Coercion in Recovery-Oriented Care

This month's issue features three Best Practices columns that examine use of coercion in recovery-focused programs and systems, as well as an Open Forum arguing that coercion is not out of place in a recovery orientation. In an overview of the three related columns, Jeffrey L. Geller, M.D., M.P.H., and William M. Glazer, M.D., who is editor of the Best Practices column, commend the authors for their efforts to define best practices in this controversial area (Original article: page 414). Lori Ashcraft, Ph.D., and coauthors describe the development and implementation of a “no force first” policy by a mental health agency that operates recovery-oriented programs in four states and in New Zealand (Original article: page 415). After several incidents of violence that involved people with mental illness, New York State redesigned its licensing procedures for outpatient clinics to promote recovery values and adequate assessment of violence potential. Jennifer P. Wisdom, Ph.D., M.P.H., and colleagues provide a detailed account of this process (Original article: page 418).
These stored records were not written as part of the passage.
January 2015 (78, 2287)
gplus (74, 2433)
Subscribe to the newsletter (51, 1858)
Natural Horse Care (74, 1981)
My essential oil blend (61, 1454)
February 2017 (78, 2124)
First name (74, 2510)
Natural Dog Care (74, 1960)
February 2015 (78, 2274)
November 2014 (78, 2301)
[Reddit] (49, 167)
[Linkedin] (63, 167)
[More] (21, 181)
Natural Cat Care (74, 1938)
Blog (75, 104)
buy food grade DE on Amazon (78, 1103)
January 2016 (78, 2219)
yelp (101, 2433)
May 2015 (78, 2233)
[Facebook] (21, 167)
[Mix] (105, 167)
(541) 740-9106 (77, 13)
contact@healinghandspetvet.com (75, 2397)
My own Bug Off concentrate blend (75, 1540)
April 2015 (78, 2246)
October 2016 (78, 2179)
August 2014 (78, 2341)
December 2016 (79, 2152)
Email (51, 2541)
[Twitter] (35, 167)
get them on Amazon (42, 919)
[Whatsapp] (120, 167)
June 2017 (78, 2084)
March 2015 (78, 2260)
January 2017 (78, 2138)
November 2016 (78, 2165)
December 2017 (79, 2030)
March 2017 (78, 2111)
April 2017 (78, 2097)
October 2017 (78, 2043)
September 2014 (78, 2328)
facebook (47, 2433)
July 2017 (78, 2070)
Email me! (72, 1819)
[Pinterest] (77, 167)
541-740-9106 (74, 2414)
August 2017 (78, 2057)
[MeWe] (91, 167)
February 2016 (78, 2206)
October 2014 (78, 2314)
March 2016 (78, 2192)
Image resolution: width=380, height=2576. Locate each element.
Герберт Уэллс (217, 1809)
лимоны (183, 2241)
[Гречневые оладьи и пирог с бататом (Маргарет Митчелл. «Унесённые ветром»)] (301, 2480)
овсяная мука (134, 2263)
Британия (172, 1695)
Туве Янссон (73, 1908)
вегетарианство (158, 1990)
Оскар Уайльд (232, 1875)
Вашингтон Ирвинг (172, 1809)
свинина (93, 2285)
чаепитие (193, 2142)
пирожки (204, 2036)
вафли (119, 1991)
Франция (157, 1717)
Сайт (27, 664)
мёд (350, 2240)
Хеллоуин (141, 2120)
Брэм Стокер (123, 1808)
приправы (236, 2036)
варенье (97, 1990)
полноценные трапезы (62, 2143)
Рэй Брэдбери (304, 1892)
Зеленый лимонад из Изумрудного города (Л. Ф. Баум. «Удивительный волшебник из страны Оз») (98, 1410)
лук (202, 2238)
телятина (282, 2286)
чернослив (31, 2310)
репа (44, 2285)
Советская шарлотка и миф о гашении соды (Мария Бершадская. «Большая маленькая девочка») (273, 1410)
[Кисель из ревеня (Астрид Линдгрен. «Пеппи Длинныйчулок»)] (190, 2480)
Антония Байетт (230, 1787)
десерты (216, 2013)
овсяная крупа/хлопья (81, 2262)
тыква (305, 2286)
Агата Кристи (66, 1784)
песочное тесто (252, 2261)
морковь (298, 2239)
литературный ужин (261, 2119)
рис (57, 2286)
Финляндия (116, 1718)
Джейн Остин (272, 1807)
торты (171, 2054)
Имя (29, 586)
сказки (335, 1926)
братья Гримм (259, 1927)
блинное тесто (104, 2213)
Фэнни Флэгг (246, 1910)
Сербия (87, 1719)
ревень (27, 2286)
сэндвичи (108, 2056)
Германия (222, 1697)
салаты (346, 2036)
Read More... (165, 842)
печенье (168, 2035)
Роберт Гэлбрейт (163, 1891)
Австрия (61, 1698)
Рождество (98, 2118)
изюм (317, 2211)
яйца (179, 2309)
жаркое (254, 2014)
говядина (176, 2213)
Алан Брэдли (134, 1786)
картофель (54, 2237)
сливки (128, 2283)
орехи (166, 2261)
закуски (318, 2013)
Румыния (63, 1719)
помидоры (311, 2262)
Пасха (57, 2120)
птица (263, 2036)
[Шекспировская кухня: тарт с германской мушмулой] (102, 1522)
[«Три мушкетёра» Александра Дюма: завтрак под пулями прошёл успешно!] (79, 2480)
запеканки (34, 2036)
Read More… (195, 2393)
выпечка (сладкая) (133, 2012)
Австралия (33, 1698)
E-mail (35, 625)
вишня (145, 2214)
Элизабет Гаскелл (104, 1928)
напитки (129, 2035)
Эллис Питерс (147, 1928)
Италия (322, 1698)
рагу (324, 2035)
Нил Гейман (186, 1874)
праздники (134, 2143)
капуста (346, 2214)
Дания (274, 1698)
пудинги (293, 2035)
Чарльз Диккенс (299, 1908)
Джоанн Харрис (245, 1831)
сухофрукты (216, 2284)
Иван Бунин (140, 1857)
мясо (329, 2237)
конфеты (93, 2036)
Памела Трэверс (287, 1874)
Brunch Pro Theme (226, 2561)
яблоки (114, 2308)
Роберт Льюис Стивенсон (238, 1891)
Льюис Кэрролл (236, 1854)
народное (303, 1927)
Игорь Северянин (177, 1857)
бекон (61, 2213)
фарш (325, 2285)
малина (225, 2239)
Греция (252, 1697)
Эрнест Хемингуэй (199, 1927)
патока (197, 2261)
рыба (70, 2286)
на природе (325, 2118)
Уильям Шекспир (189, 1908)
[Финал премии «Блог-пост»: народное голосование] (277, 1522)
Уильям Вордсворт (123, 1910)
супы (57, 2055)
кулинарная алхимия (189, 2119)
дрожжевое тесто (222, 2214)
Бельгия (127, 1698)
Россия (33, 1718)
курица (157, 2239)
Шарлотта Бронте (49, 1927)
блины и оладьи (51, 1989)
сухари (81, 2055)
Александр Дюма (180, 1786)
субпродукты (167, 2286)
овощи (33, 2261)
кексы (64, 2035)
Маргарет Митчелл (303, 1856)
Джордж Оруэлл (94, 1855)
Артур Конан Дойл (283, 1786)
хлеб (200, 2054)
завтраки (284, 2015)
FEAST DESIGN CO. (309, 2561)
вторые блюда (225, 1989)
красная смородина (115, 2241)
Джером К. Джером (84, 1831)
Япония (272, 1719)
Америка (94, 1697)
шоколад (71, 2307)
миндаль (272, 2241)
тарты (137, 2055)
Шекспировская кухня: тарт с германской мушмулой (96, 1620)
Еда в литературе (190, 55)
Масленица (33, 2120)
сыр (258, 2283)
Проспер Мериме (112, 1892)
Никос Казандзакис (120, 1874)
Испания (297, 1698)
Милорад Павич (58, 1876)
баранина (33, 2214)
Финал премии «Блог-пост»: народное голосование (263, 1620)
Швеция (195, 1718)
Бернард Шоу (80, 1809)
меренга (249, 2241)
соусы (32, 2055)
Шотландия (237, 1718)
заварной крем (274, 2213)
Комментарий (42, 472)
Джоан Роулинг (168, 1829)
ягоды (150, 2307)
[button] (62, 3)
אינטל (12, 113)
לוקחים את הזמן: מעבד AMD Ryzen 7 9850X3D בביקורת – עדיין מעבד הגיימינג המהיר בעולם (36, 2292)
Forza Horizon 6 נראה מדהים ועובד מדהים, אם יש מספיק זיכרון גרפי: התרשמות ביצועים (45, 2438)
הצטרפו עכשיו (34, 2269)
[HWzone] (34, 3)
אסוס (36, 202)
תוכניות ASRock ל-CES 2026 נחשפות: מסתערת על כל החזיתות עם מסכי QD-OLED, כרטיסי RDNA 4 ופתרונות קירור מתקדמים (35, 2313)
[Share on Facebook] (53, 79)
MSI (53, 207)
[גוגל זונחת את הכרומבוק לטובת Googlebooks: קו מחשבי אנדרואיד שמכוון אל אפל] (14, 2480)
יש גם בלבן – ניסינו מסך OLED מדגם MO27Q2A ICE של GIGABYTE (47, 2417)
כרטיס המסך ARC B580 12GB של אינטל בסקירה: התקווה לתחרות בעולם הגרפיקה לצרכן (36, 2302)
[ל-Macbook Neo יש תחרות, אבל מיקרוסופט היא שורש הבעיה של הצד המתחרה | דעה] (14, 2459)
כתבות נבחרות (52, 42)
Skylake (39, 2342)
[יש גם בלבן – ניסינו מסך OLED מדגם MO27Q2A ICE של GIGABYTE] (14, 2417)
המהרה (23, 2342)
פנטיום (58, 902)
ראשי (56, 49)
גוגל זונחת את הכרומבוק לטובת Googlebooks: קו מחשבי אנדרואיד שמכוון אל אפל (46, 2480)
In the third column, Richard O'Reilly, M.B., and colleagues outline an evolving consensus on best practices in the use of involuntary outpatient treatment in England, Canada, Australia, and New Zealand (Original article: page 421). In this month's Open Forum, Dr. Geller argues that recovery-oriented care is not always voluntary and that a focus on eliminating coercion in treatment will not be as productive as understanding how to use involuntary interventions in a recovery-oriented process (Original article: page 493). In a Taking Issue commentary, Richard J. Bonnie, LL.B., highlights the role that advance directives can play in reducing coercion (Original article: page 411).

Briefly Noted …

Helping unemployed veterans find work is a national priority. A supported employment program boosted rates of competitive work among veterans with posttraumatic stress disorder (Original article: page 464).